| WORK ORDER |
Whenever a line below includes the word "computer", copy that line.

| SOURCE DATA |
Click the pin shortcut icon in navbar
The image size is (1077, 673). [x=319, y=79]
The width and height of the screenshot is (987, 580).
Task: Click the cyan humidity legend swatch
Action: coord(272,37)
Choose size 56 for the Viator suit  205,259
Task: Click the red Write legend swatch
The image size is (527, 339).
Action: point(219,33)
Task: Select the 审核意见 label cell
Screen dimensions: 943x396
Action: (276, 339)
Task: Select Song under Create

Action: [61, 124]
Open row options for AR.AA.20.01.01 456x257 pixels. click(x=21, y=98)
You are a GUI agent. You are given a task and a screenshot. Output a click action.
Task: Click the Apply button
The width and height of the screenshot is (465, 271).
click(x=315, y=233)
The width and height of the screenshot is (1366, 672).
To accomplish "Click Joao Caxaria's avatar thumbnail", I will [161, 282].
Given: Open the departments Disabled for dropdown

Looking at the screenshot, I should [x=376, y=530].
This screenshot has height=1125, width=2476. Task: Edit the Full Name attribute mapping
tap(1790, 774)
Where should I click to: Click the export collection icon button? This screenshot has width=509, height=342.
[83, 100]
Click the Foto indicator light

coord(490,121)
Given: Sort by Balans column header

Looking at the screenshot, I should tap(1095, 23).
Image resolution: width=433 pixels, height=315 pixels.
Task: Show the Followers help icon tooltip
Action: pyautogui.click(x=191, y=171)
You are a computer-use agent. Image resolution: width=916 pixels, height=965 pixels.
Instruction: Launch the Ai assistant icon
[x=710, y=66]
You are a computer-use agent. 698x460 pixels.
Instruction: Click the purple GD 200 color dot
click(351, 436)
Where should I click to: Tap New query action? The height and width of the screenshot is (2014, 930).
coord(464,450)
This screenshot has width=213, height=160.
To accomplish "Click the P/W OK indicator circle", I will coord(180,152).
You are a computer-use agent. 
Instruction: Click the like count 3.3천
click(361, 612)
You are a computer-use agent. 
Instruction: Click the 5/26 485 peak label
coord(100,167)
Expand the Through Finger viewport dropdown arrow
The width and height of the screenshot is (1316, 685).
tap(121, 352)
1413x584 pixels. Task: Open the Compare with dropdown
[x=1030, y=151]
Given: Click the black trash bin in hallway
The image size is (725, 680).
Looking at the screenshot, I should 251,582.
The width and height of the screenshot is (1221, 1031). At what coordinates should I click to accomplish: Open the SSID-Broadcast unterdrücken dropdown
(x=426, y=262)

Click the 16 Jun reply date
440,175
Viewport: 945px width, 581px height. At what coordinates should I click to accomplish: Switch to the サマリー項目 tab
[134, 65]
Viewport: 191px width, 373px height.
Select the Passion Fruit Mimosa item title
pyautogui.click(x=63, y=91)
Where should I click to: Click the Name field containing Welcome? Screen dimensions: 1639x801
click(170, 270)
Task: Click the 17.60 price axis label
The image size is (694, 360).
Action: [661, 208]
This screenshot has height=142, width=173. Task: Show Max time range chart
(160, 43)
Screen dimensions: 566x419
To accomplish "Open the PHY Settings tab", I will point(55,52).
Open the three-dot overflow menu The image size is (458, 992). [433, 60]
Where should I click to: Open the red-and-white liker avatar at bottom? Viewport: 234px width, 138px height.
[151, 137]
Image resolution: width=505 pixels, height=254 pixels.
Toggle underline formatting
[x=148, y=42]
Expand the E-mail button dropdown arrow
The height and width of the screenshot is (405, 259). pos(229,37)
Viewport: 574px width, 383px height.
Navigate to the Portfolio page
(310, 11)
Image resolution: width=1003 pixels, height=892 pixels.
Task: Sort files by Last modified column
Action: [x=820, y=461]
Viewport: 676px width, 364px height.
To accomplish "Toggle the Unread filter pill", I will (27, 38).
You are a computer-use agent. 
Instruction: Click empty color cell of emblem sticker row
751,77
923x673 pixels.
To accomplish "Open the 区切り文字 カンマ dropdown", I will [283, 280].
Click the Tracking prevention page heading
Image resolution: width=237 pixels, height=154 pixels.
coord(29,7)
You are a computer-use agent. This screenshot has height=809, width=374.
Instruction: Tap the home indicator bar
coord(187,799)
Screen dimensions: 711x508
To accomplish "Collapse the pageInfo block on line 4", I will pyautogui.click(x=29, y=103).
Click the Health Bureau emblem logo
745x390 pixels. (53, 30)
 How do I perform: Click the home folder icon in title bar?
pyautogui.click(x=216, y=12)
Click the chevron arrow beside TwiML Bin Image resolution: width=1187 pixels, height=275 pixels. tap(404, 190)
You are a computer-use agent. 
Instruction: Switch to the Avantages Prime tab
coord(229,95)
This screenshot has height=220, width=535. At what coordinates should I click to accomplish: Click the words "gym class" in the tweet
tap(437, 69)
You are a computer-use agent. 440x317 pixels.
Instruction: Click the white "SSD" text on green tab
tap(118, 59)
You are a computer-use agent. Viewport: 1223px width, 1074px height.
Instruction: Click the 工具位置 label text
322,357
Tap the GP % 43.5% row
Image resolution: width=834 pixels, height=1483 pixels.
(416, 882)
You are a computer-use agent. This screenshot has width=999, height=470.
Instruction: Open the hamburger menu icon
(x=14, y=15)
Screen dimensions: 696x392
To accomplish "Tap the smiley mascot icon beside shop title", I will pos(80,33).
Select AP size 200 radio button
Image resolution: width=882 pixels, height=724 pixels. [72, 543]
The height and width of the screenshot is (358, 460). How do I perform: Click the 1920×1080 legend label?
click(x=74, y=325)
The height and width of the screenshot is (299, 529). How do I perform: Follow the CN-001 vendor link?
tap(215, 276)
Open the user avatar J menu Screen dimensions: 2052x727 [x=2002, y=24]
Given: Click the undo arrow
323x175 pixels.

| WORKED SOLUTION |
You are a computer-use agent. Image resolution: width=916 pixels, height=965 pixels.
You are a computer-use agent. 698x460 pixels.
You are a computer-use agent. 
You are a computer-use agent. 
You are a computer-use agent. 
You are a computer-use agent. This screenshot has height=809, width=374.
You are a computer-use agent. 
You are a computer-use agent. 440x317 pixels.
You are a computer-use agent. Viewport: 1223px width, 1074px height.
You are a computer-use agent. This screenshot has width=999, height=470.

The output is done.